The departure of coach Warren Ryan at the end of 1990 was a key turning point for the club. Balmain hired the famous former Wallabies coach-come-radio announcer Alan Jones as a coach in 1991. As Paul Sironen admitted years later in his autobiography, the 'running rugby' style of Jones was too simplistic for the structured defensive patterns which had developed in rugby league during the 1980s. Jones also began a controversial clear-out of some of the other Tigers stars who had not retired, notably the Kiwi international Gary Freeman, and often replaced them with inexperienced juniors who were not yet really ready for first-grade football. By the time Jones was sacked as coach at the end of 1993, incoming coach Wayne Pearce inherited a massive problem which was only getting worse.

In drastic action, Balmain released 31 players at the end of 1994 and moved to Parramatta Stadium as the 'Sydney Tigers'. The Tigers stayed at Parramatta Stadium for 2 seasons before heading back to Leichhardt Oval. The Tigers only averaged 6,565 people attending home games at Parramatta Stadium in what was regarded as a failed experiment.

At the end of the 1996 ARL season the League's chief executive John Quayle resigned and was replaced by Balmain president (and former hooker) Neil Whittaker.

Joint Venture

Although things picked up for the club in following years, the Australian Rugby League/Super League war would spell trouble for the club. 1999 was a tumultuous year for the Balmain Tigers. The season began with a dark cloud hanging over the 17 clubs. The Super League/ARL compromise had left 1999 as the last season before the 14 team NRL competition began and with it came the much talked about criteria.
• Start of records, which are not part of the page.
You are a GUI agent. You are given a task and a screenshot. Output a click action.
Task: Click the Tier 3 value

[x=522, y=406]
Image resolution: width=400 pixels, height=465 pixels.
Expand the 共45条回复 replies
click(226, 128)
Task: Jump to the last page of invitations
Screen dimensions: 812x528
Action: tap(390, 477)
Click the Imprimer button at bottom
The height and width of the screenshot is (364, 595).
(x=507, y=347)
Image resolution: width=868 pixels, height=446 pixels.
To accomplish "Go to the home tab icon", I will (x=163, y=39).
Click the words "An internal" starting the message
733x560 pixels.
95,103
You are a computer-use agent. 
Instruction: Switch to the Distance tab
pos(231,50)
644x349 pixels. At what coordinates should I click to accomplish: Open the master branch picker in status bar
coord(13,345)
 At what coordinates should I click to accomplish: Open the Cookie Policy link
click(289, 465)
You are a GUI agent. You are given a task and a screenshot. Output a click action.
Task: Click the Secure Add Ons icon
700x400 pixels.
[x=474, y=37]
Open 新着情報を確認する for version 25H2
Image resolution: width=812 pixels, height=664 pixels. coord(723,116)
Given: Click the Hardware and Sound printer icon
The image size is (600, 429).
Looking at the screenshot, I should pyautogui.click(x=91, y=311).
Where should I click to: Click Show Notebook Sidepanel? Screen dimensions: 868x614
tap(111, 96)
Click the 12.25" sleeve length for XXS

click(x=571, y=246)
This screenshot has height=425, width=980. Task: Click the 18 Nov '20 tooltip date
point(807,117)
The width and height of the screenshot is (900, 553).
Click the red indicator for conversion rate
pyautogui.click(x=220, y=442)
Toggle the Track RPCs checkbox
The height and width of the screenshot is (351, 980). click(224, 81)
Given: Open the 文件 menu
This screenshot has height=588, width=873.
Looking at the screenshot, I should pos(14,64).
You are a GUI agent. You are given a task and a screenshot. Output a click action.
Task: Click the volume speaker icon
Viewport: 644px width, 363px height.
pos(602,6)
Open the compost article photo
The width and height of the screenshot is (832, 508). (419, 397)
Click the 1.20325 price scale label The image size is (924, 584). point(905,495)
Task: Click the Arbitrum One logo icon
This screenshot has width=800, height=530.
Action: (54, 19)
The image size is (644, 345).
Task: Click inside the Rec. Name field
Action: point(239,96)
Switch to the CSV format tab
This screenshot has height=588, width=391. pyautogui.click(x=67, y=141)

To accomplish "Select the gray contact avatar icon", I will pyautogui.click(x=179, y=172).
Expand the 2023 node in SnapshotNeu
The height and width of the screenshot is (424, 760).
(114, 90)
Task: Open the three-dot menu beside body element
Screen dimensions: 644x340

On-field Balmain was struggling with a savage injury toll that forced the Tigers to use over 40 players throughout the season.

In July 1999, the option of forming a joint venture with fellow foundation club, the Western Suburbs Magpies was put to the Football Club members. The members ultimately voted in favour of a joint venture. As it turned out Balmain was in the top 14 clubs under the criteria (ahead of current NRL teams Penrith and South Sydney) but would have continued to struggle to be financially competitive with bigger clubs. The decision to enter a joint venture saw a crowd of 15,240 turn-out in atrocious conditions to watch the Tigers play their last home game in first grade at Leichhardt Oval as the Balmain Tigers.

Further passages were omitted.